Неспроста состоялся этот разговор, неспроста…
Конечно, партизанская война представляет много возможностей для расправы со всеми неугодными элементами из местного населения; конечно, она — блестящий повод для уничтожения местного населения. Но как претворить в жизнь это указание, если у тебя ничтожно мало солдат, а кругом все — и люди, и леса, утонувшие в снегах, — враждебно тебе?..
Или, может быть, все же позвонить гебитскоменданту и доложить, что в районе далеко не так благополучно, как сообщал ранее?
Что угодно, но только не это! Ни один из фон Зигелей, как бы отвратительно он себя ни чувствовал, никогда и никому не признавался в трусости или бессилии!
Фон Зигель мучительно искал выход, был крайне зол и на самого себя, и на подчиненных, и на свое начальство за то, что оно толкнуло его в этот озлобленный край, но когда кто-то робко стукнул костяшками пальцев о дверь, гауптман сразу остановился у стола на своем привычном месте и сказал спокойно, словно настроение у него было самым распрекрасным:
— Войдите!
Дверь приоткрылась ровно настолько, чтобы в образовавшуюся щель смог быстро и бесшумно проскользнуть Свитальский.
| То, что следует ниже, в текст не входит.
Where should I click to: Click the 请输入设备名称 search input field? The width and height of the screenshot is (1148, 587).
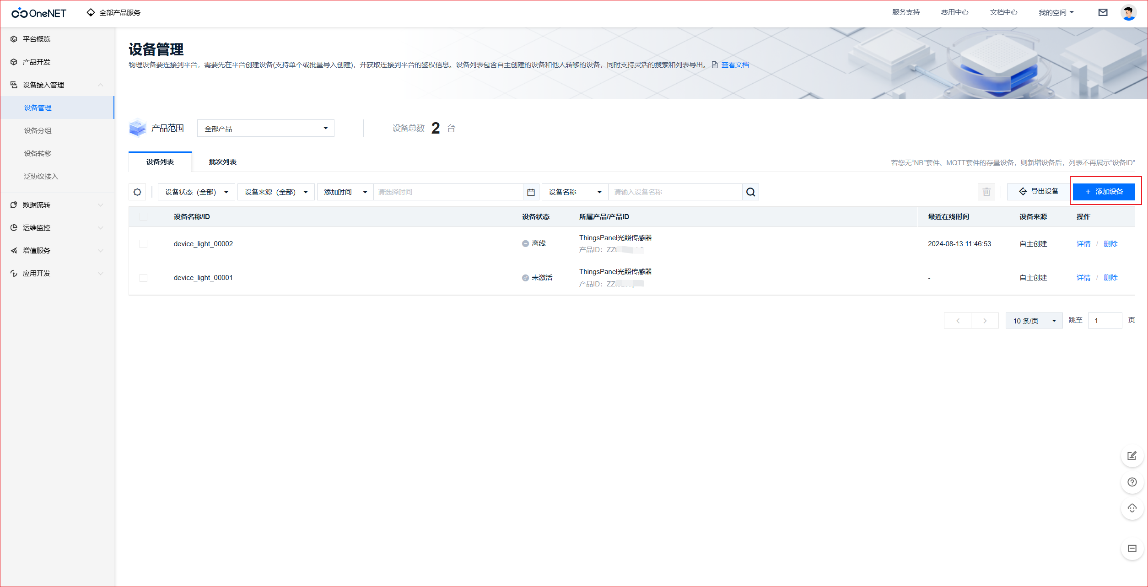click(674, 192)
Проскользнул, молодцевато вытянулся у порога и почтительно доложил:
— Старосты деревень собраны по вашему приказанию.
Глядя на начальника полиции, осунувшегося и постаревшего за эти дни, фон Зигель окончательно запрятал свой страх в самый дальний закуток души, стал еще непроницаемее, еще величественнее.
Едва он вышел на крыльцо, старосты поспешно обнажили головы, склонили их в почтительном поклоне. Может быть, в притворно-почтительном? Может быть, для того, чтобы спрятать глаза?
— Осмелюсь спросить, господин гауптман, — рвет сторожкую тишину почтительный, но спокойный голос Опанаса Шапочника. — Учитывая, что наш староста доблестно погиб при исполнении служебных обязанностей, я самовольно сюда явился. Прикажете удалиться или дозволите остаться?
Внутренне фон Зигель поморщился, когда Шапочник так бестактно и при всех напомнил о гибели старосты, даже глянул на него гневно и сразу успокоился: такие ясные и правдивые глаза, как у Шапочника, могут быть только у человека честного, преданного тебе. И фон Зигель смягчился, кивнул благосклонно.
Речь коменданта района была предельно краткой и понятной всем: приближается весна, а в это время года, как известно, нужно засевать поля; господа старосты жизнью своей ответят, если хоть одно поле окажется незасеянным.
Будто пролаял это и ушел в комендатуру, никого не удостоив даже взглядом.
Вернувшись в Слепыши после облавы, в которой ему против своей воли пришлось участвовать, Василий Иванович сразу же поспешил домой, словно там у него дел было невпроворот. Но, посидев немного за пустым столом, понял, что ему просто страшно, что все это время он ожидает от фон Зигеля какой-то гадости и боится ее.